| GIVEN EXERCISE 1 |
Reproduce, word for word, the part of the post about setprecision and to_string that starts with "Here is the" and goes on through "be greatly appreciated.".

| EXCERPT |
• • • •

2

So I know setprecision(int n) should be used when printing a double value with precision n. However, I've run into a problem on a project that I'm working on that is akin to this code:

#include <iostream>
#include <iomanip>
using namespace std;

int main() {
    double var = 1.0000001;
    cout << setprecision(10)<< var << endl;
    string str = to_string(var);
    cout << str << endl;
    return 0;
}

Here is the output:

1.0000001
1.000000

In the project I'm working on, I need to save the double value as a string, and it will occasionally need more than six decimal places of precision. Here, precision is clearly lost in the conversion. Any pointers would be greatly appreciated.

• • • •

| AVAILABLE RECORDS |
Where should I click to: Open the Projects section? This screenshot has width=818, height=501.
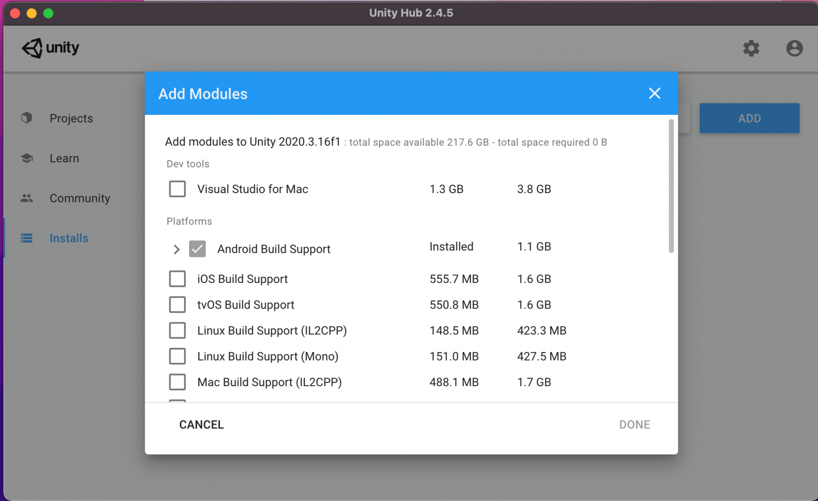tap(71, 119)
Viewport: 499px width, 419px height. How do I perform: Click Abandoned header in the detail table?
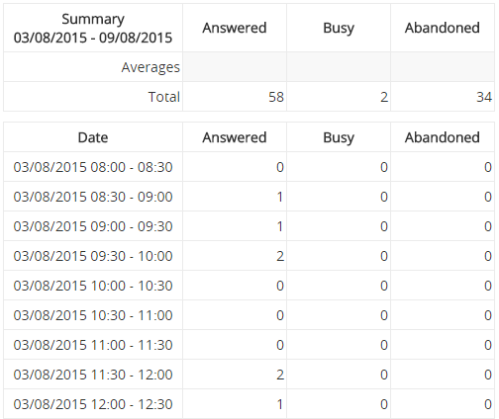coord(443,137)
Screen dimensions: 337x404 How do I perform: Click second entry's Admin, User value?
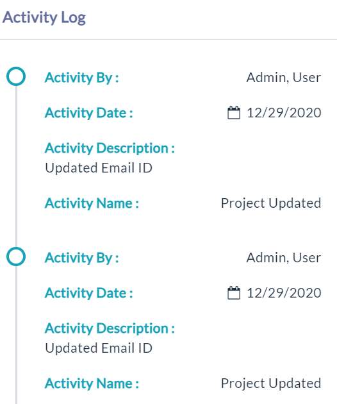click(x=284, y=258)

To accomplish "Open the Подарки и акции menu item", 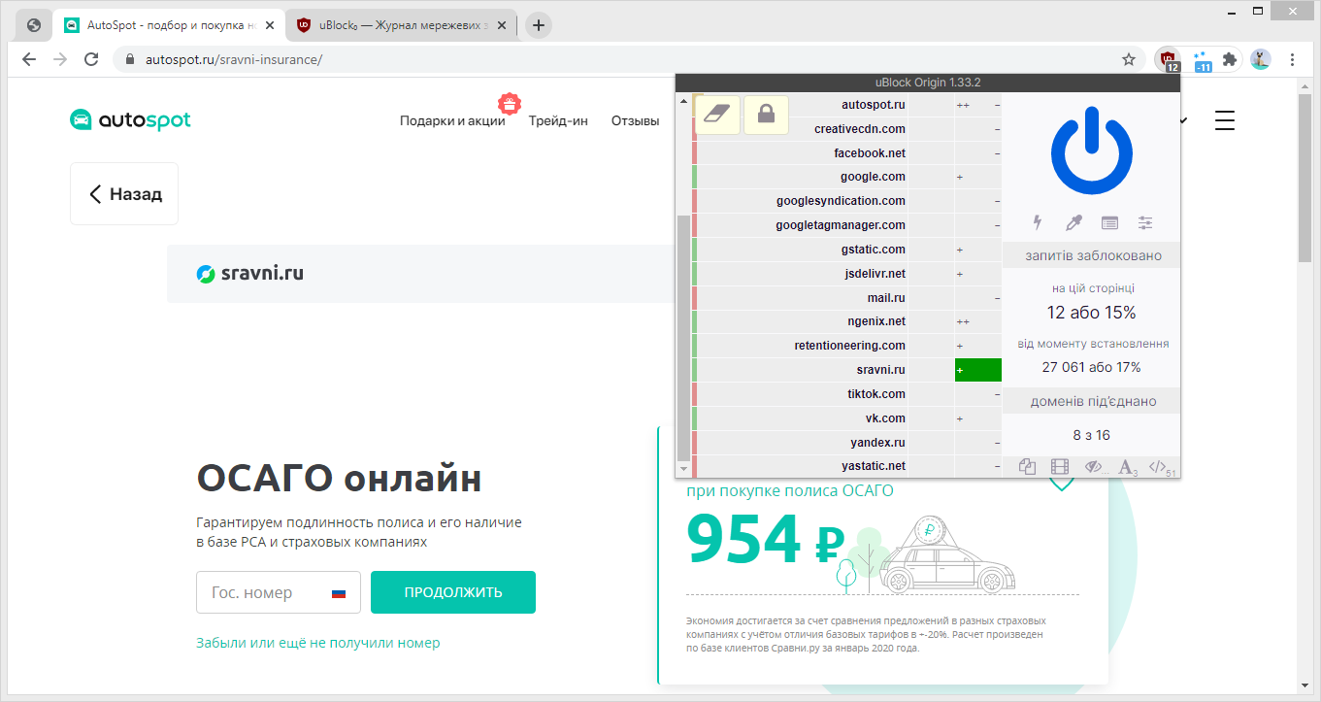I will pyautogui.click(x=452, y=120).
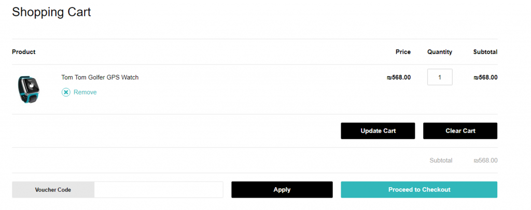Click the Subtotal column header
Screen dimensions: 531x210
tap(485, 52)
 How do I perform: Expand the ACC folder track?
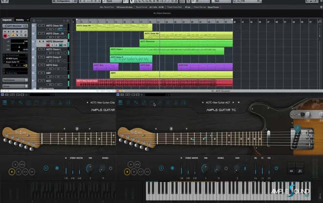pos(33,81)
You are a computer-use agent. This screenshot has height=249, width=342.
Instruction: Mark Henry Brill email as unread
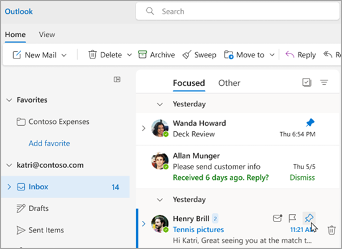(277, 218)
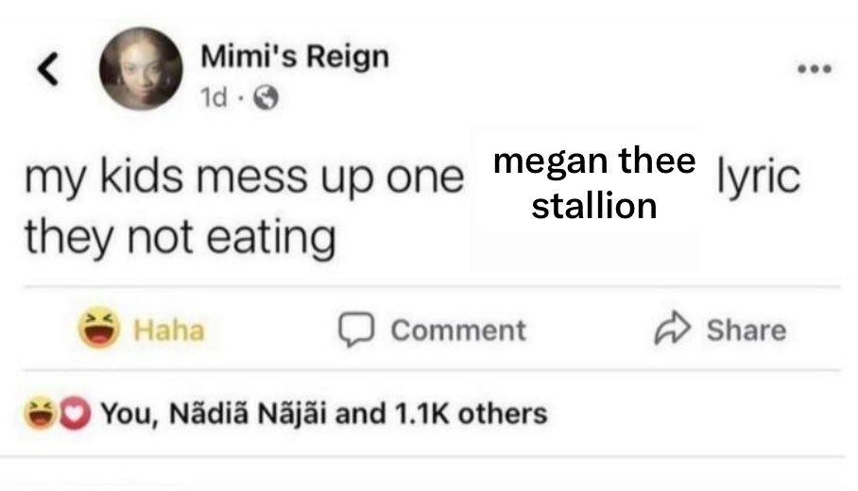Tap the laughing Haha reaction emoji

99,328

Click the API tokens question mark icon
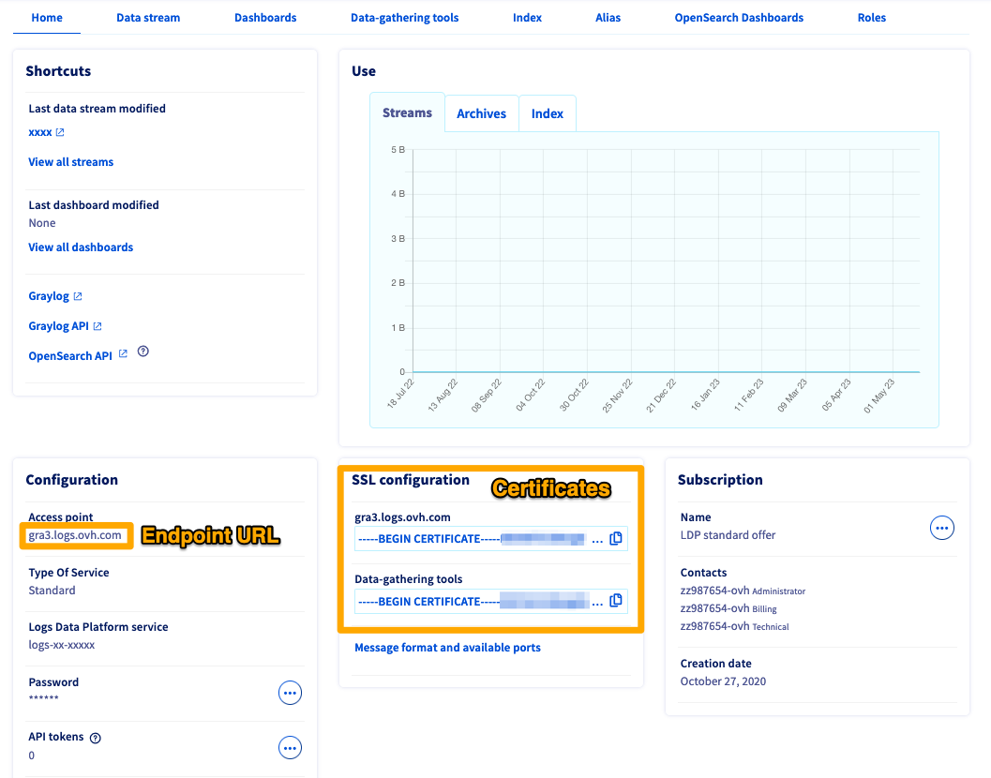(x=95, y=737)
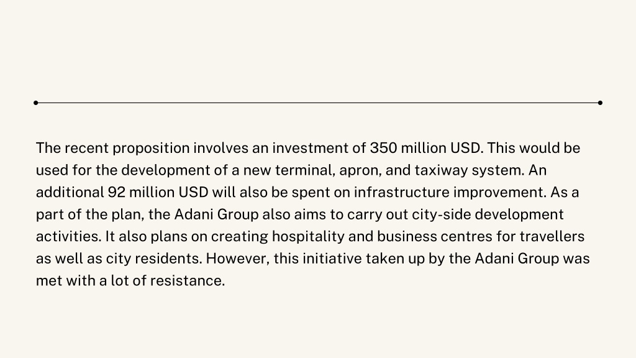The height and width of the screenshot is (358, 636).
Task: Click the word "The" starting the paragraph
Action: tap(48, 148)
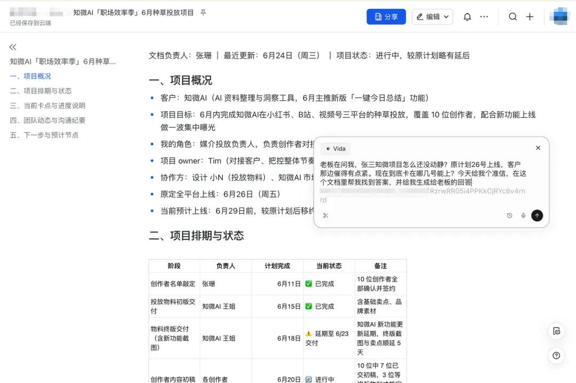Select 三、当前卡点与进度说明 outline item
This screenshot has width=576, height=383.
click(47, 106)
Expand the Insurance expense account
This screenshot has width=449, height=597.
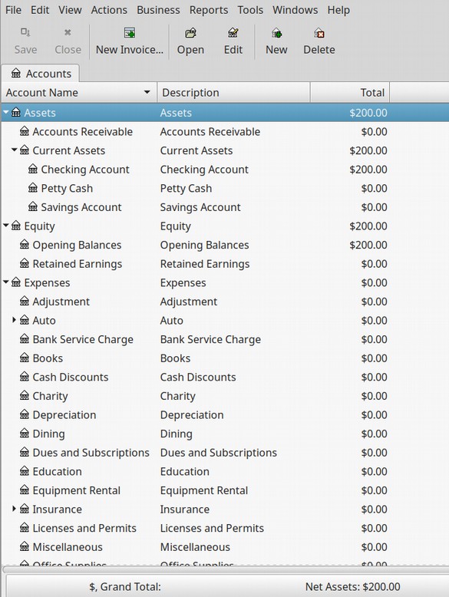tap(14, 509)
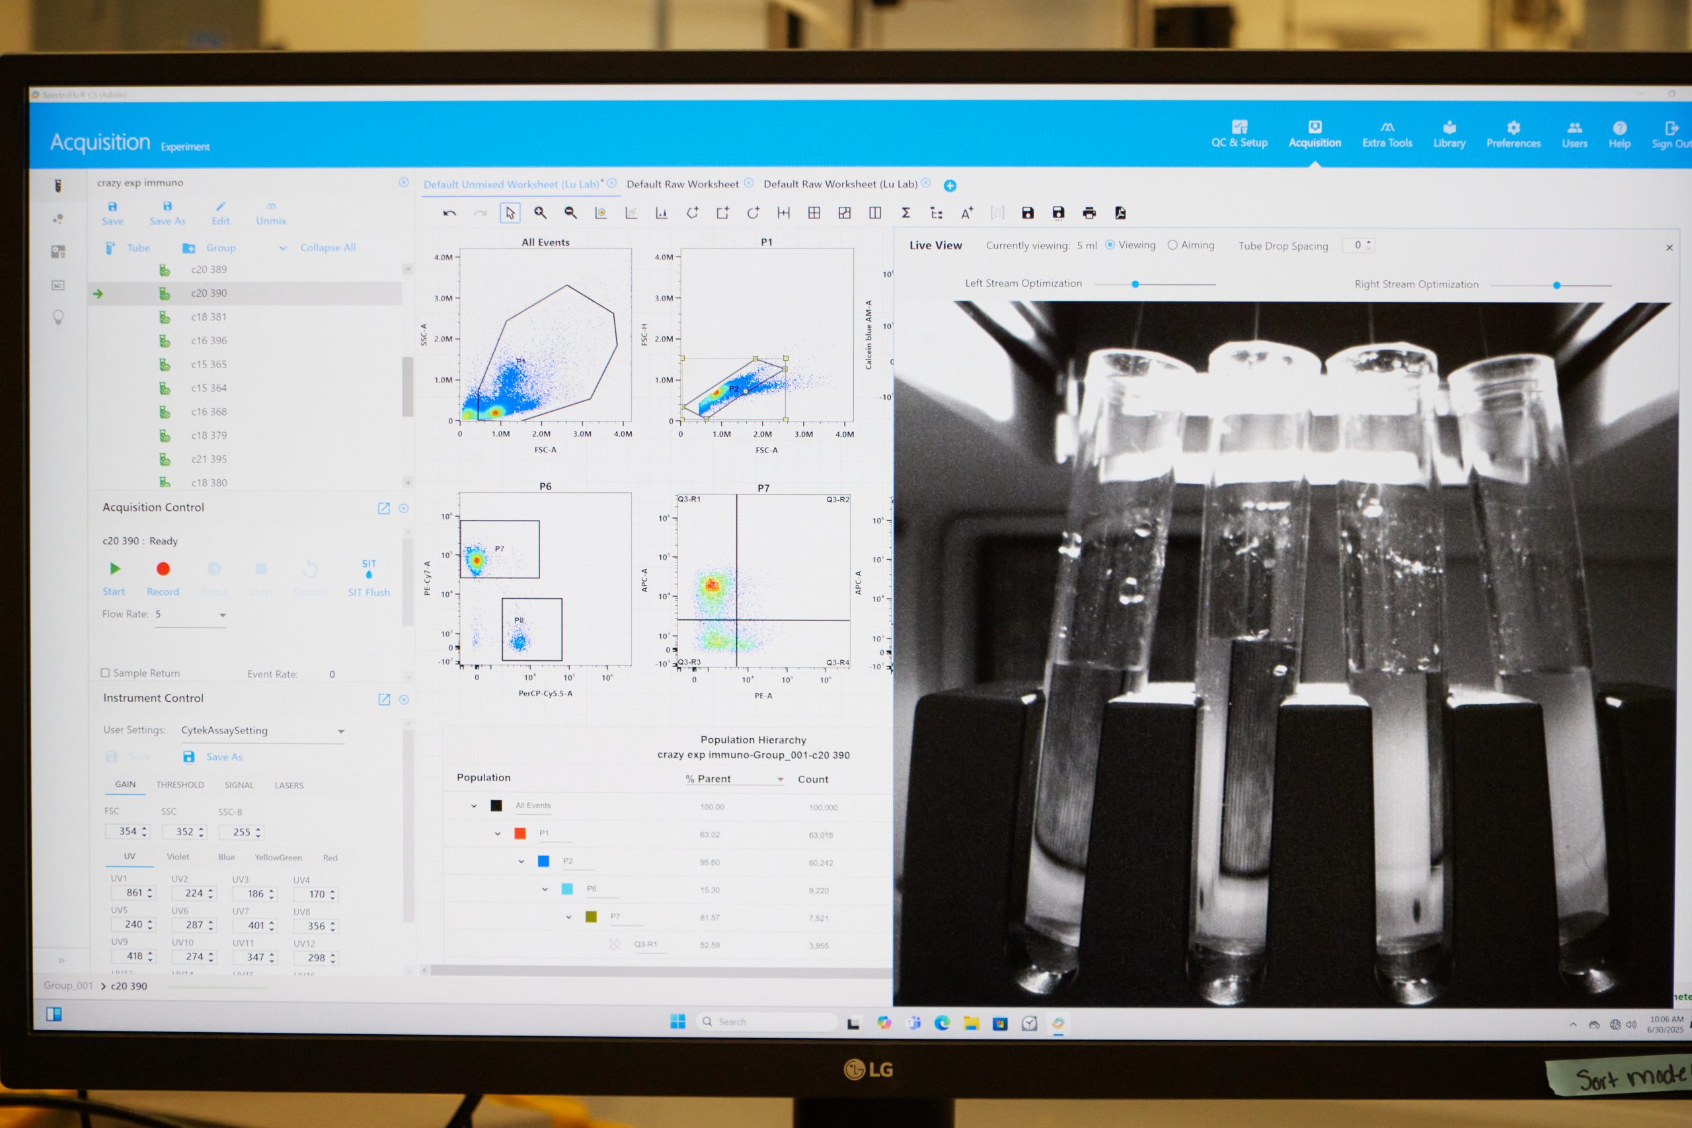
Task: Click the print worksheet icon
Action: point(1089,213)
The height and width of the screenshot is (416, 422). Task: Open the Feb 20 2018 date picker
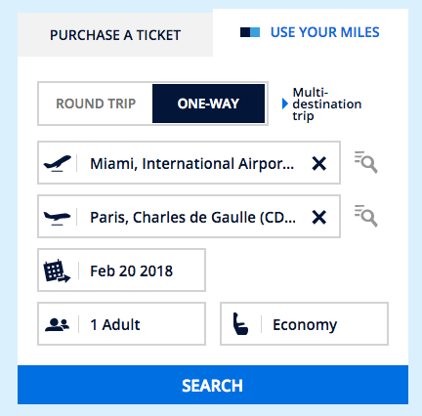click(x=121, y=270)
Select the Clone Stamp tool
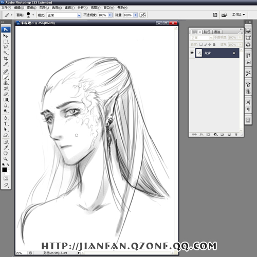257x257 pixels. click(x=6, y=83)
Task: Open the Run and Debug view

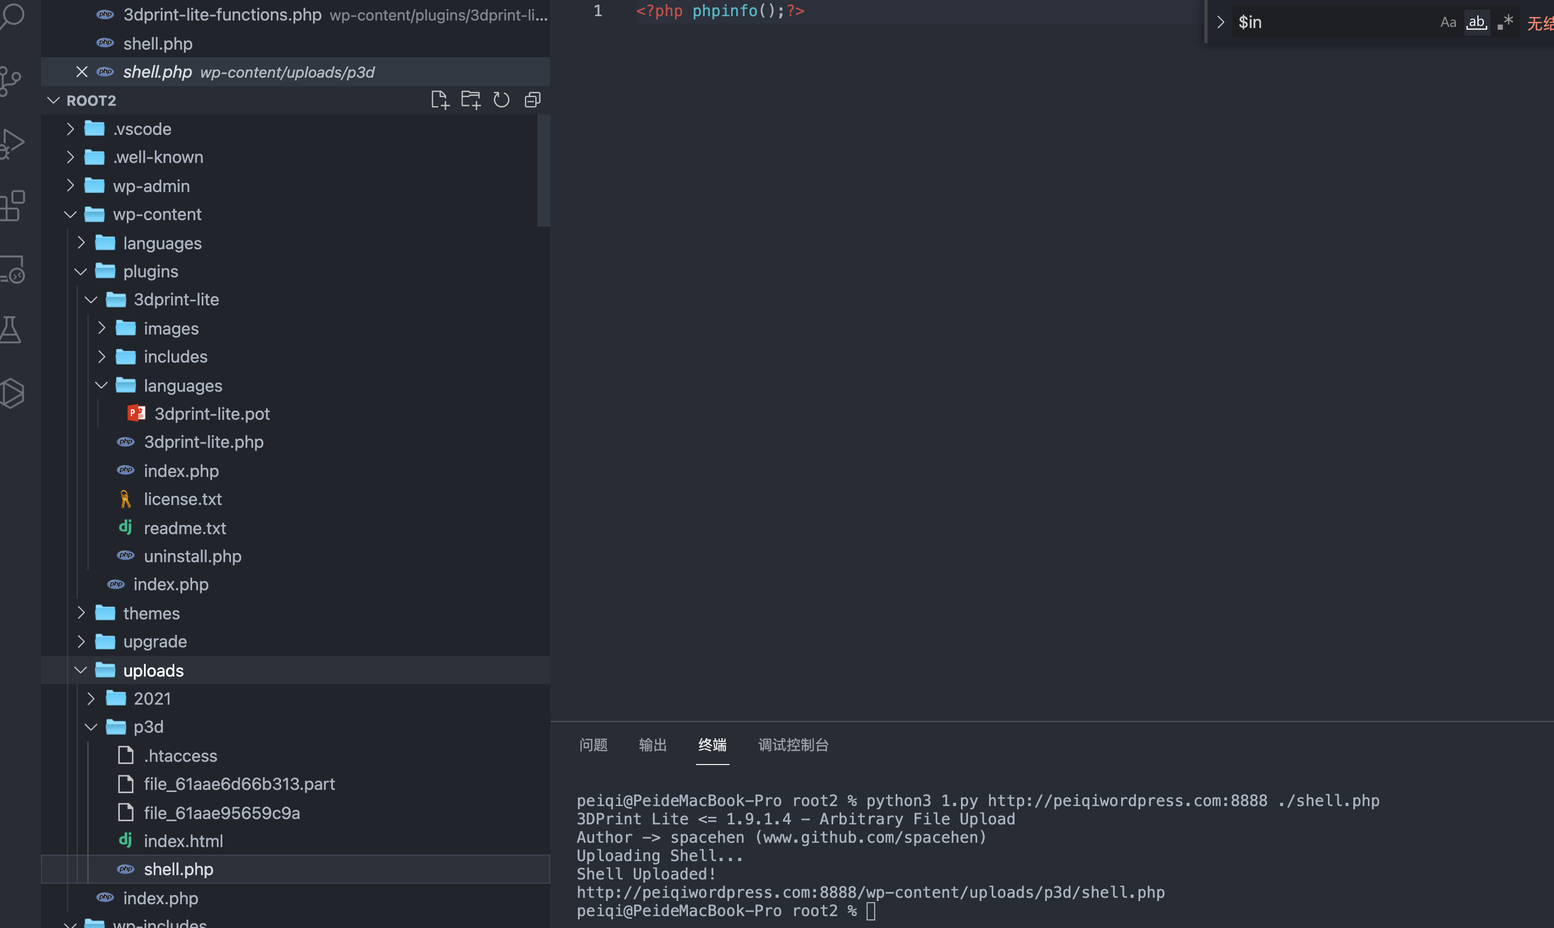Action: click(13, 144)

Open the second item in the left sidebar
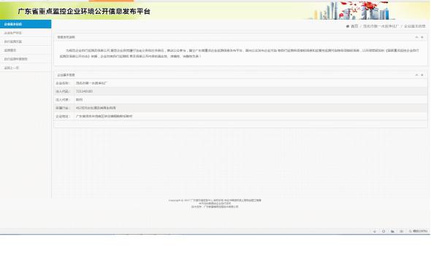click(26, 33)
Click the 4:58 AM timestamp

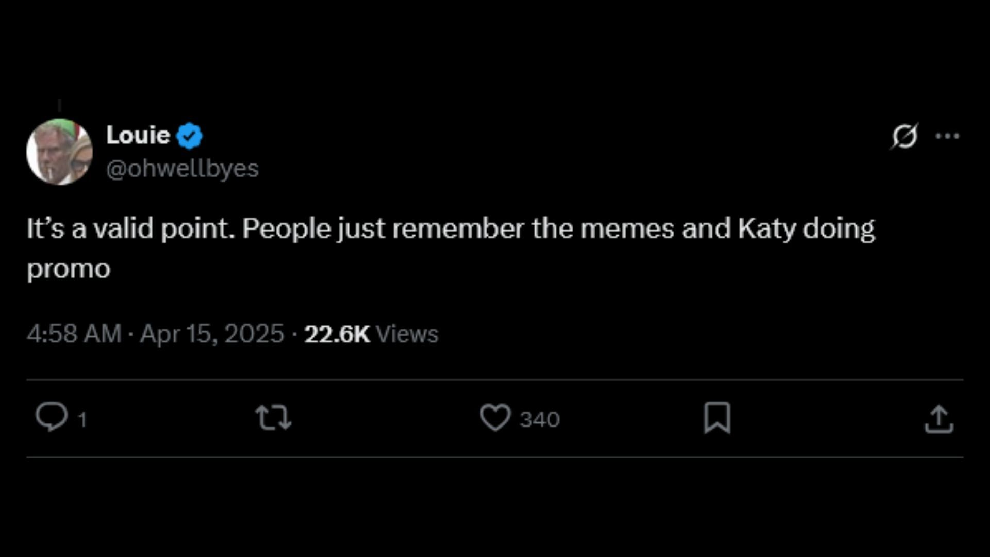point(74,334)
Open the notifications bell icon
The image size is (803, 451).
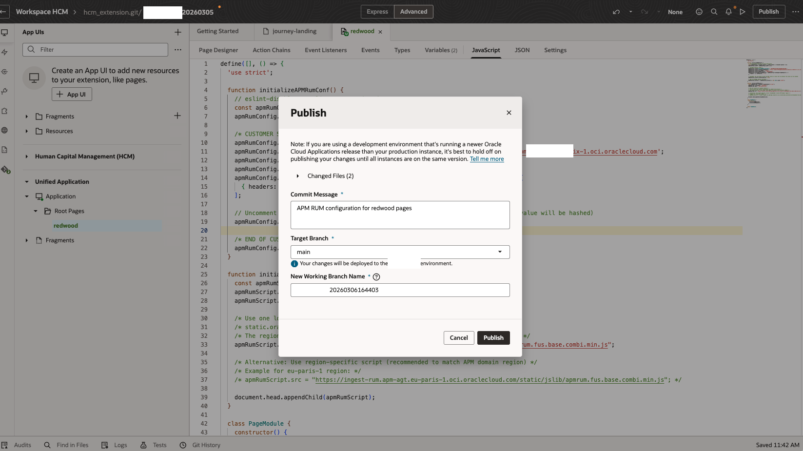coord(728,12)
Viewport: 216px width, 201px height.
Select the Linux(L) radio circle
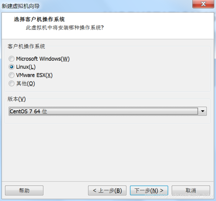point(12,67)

• • • •

| GIVEN EXERCISE 2 |
From the listing above, take the lines starting with the line with "Click the API tokens question mark icon" and going on through the line with "click(26, 33)". Render only these lines as a Markdown table with the columns Row and Line, skipping blank lines and leaving out the pictures.

| EXPECTED OUTPUT 1 |
Here is the output:

1.0000001
1.000000

In the project I'm working on, I need to save the double value as a string, and it will occasionally need more than six decimal places of precision. Here, precision is clearly lost in the conversion. Any pointers would be greatly appreciated.

| EXPECTED OUTPUT 2 |
| Row | Line |
|---|---|
| 1 | Click the API tokens question mark icon |
| 2 | (x=95, y=737) |
| 3 | The height and width of the screenshot is (358, 636). |
| 4 | Task: Click the word "The" starting the paragraph |
| 5 | Action: tap(48, 148) |
| 6 | Select 三、当前卡点与进度说明 outline item |
| 7 | This screenshot has width=576, height=383. |
| 8 | click(47, 106) |
| 9 | Expand the Insurance expense account |
| 10 | This screenshot has width=449, height=597. |
| 11 | tap(14, 509) |
| 12 | Task: Click the print worksheet icon |
| 13 | Action: point(1089,213) |
| 14 | The height and width of the screenshot is (416, 422). Task: Open the Feb 20 2018 date picker |
| 15 | click(x=121, y=270) |
| 16 | Select the Clone Stamp tool |
| 17 | 257x257 pixels. click(x=6, y=83) |
| 18 | Task: Open the Run and Debug view |
| 19 | Action: click(13, 144) |
| 20 | Open the second item in the left sidebar |
| 21 | click(26, 33) |